= HOW TO COMPLETE THIS TASK =
Within the entries below, find the portion that opens with the line containing "Open Iniciar/Apagar power options" and closes with the line containing "Click the 职业 badge in the 变更前 panel". Retype that portion exactly and only.

= MATERIALS PROVIDED =
>>>>
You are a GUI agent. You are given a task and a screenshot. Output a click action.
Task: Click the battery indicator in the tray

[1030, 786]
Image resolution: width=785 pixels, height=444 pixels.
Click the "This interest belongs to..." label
<<<<
>>>>
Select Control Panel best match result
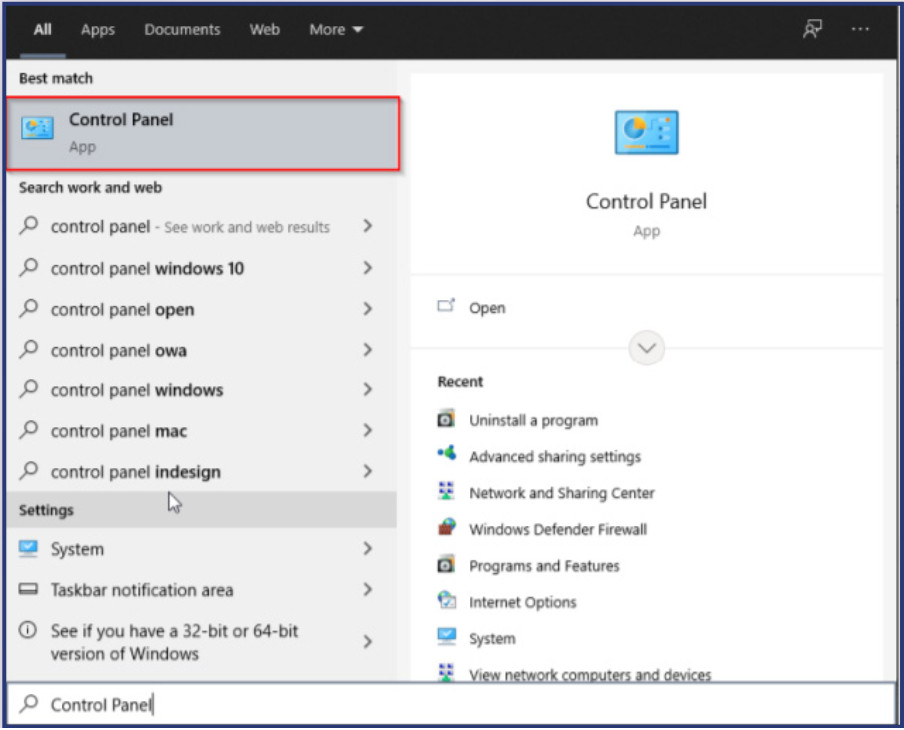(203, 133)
<<<<
>>>>
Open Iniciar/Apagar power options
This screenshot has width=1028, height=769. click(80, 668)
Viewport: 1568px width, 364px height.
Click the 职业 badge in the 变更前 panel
<<<<
= WRITTEN REPLY =
Open Iniciar/Apagar power options
This screenshot has width=1028, height=769. click(80, 668)
Viewport: 1568px width, 364px height.
Click the 职业 badge in the 变更前 panel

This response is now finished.